Provided data |

──────────

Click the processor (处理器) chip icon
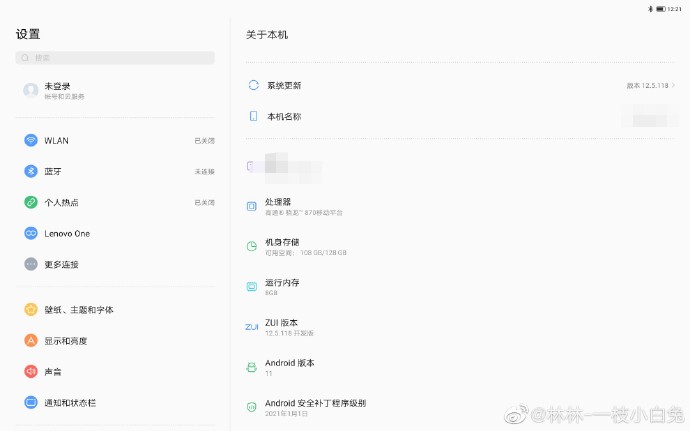The height and width of the screenshot is (431, 690). point(252,206)
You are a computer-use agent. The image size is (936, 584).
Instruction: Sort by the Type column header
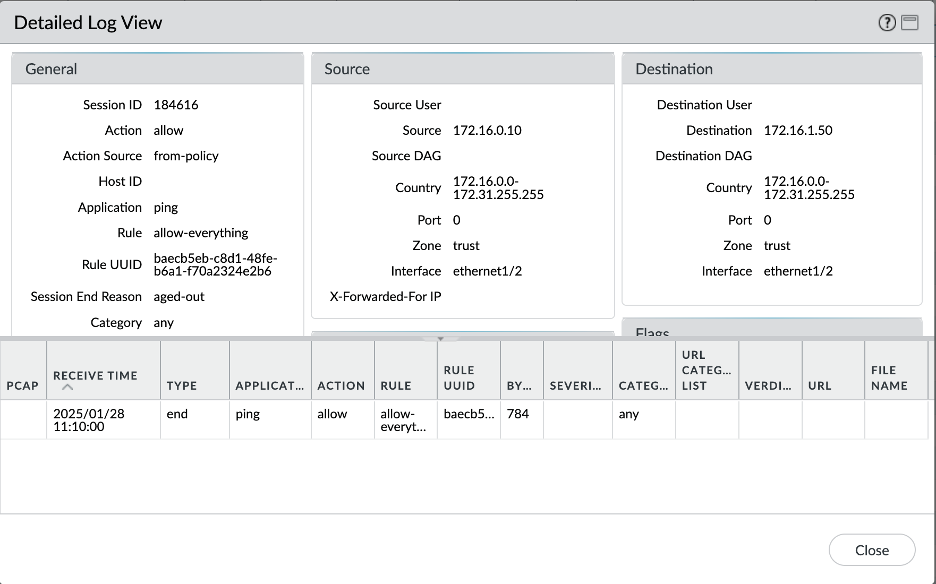[x=182, y=385]
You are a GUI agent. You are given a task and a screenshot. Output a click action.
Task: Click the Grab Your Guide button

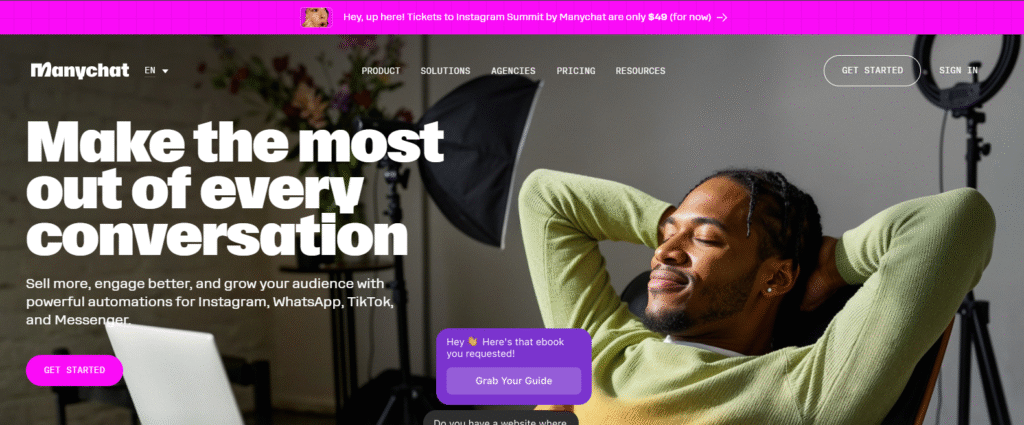pyautogui.click(x=513, y=381)
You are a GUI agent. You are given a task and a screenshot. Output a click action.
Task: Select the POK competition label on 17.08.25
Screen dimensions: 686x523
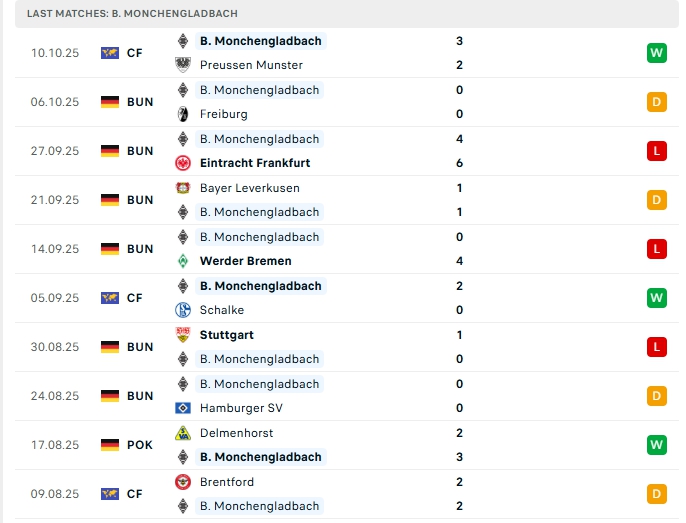coord(140,445)
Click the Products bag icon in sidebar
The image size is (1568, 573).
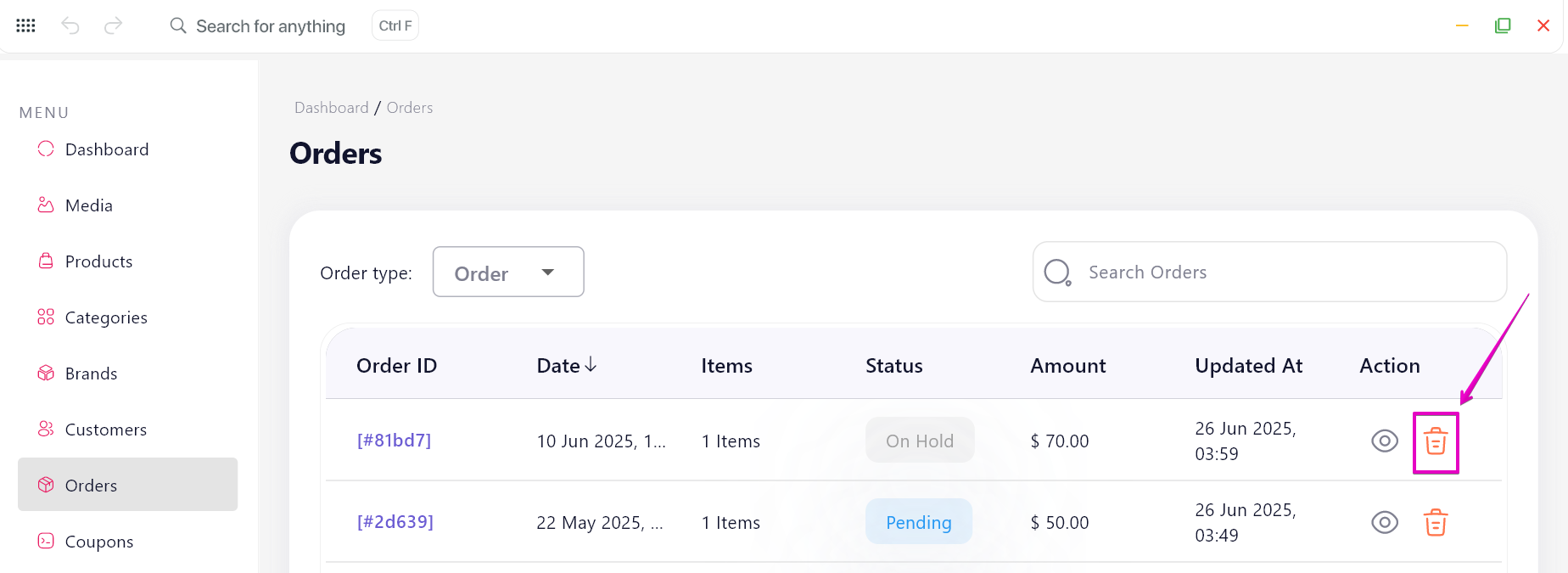pyautogui.click(x=46, y=261)
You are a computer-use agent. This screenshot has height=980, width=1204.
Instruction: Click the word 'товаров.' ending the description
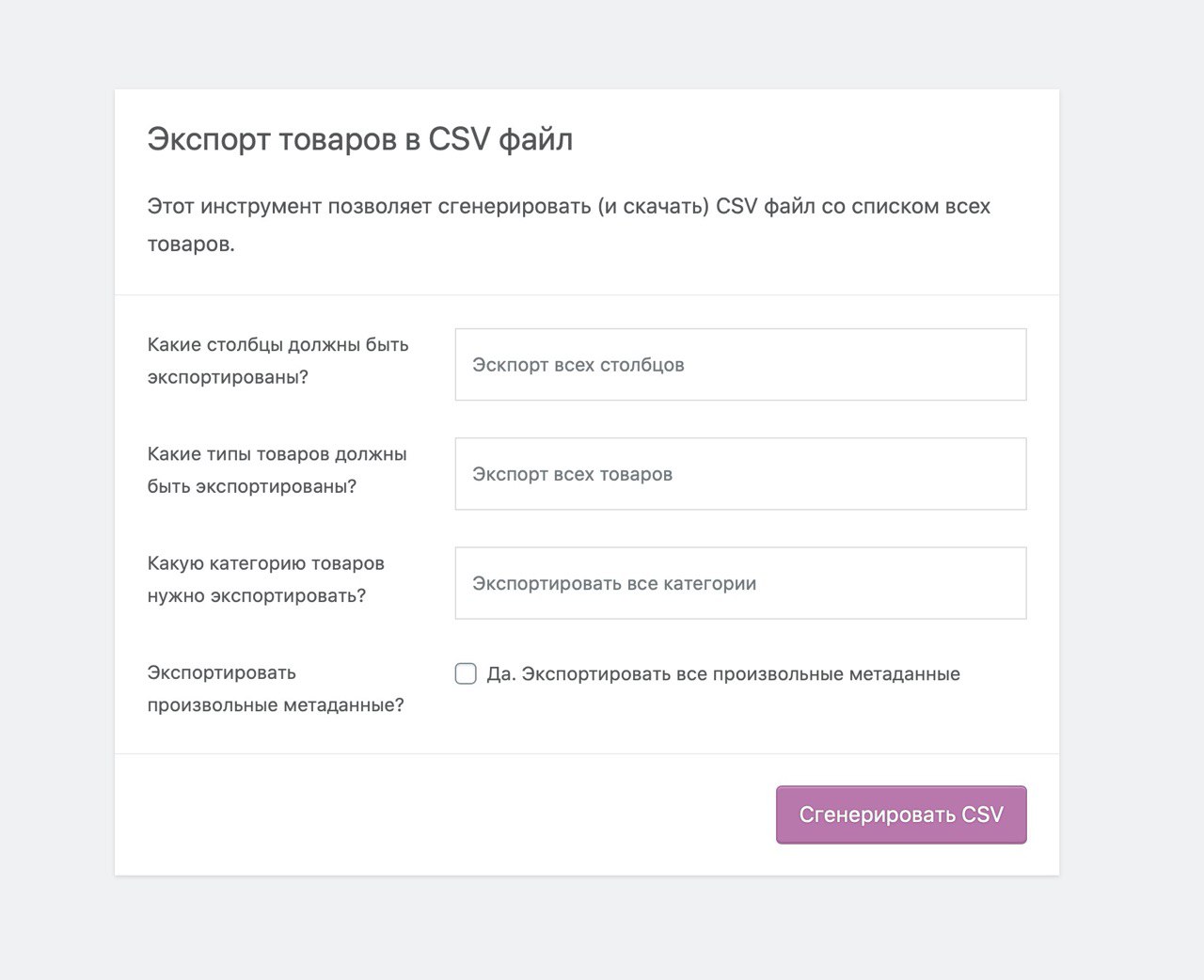[191, 245]
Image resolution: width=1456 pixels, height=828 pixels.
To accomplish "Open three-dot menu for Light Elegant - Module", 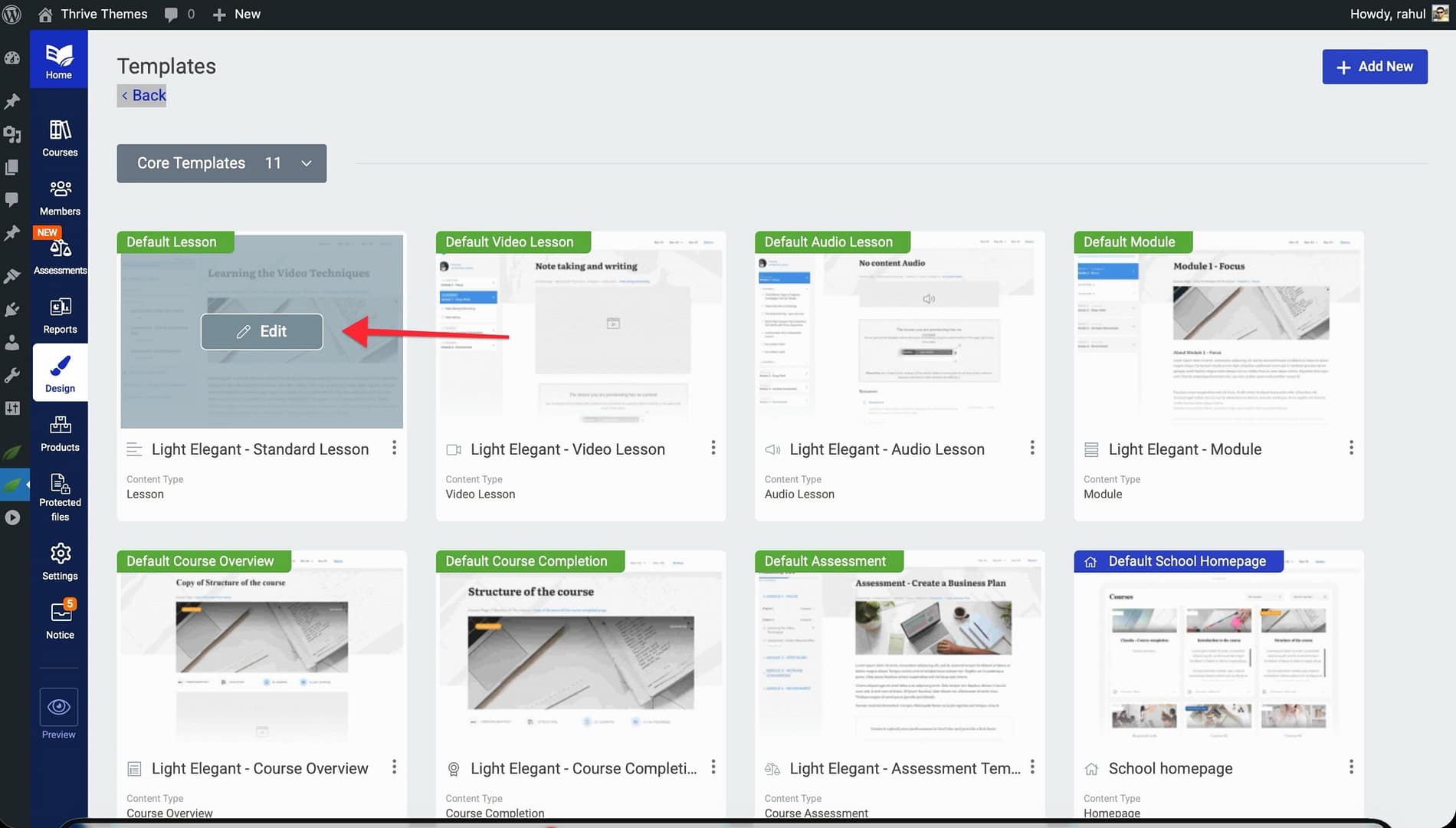I will coord(1351,448).
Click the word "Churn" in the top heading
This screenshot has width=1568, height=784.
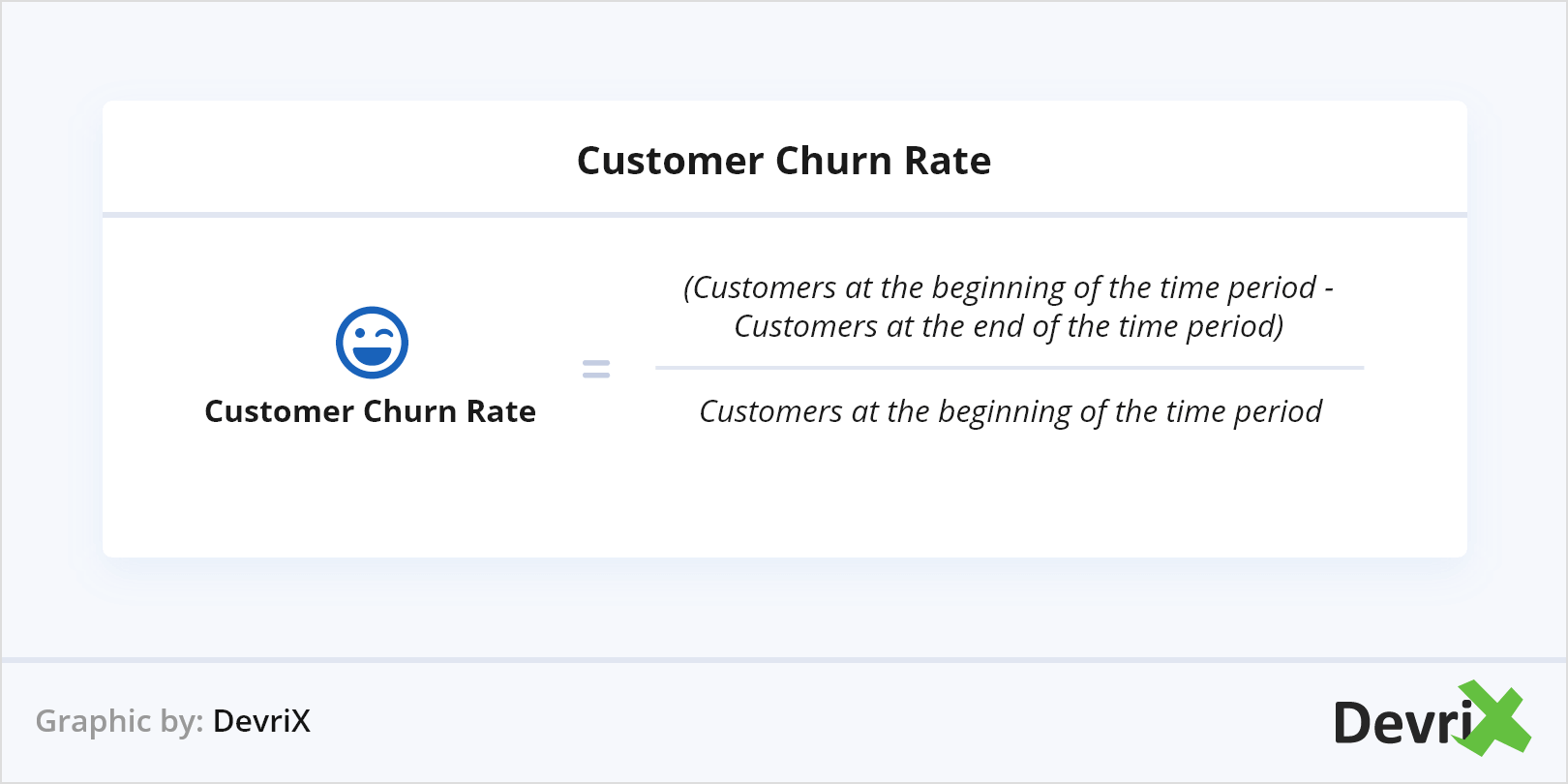pos(833,161)
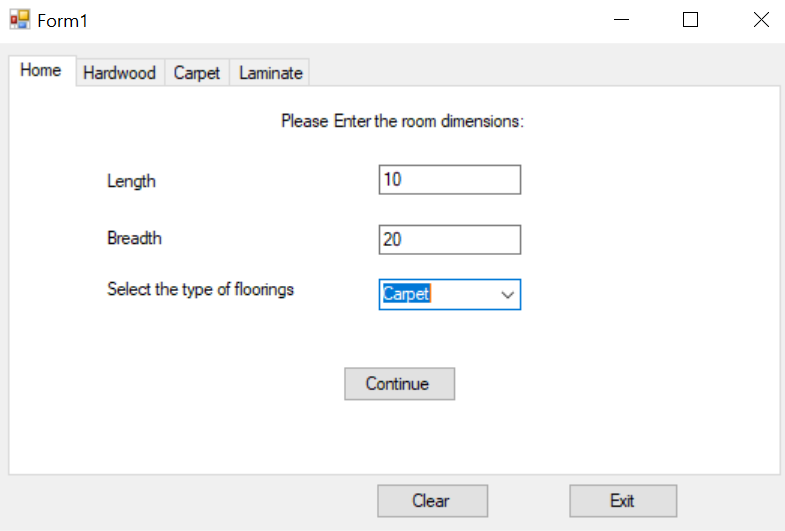Switch to the Home tab
The image size is (785, 531).
click(x=41, y=71)
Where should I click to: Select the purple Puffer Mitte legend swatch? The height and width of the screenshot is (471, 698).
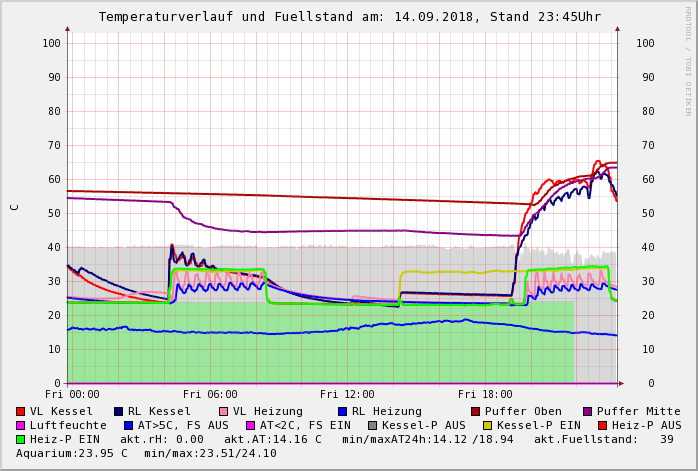coord(588,411)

──────────

Your instructions |
The copy must start at the line containing "the top heading" and stop at the last line of the listing, both included, with every line exact and no pictures.

Problem solution |
Click the word "Churn" in the top heading
This screenshot has width=1568, height=784.
pos(833,161)
Switch to the Home tab
The image size is (785, 531).
click(x=41, y=71)
Where should I click to: Select the purple Puffer Mitte legend swatch? The height and width of the screenshot is (471, 698).
coord(588,411)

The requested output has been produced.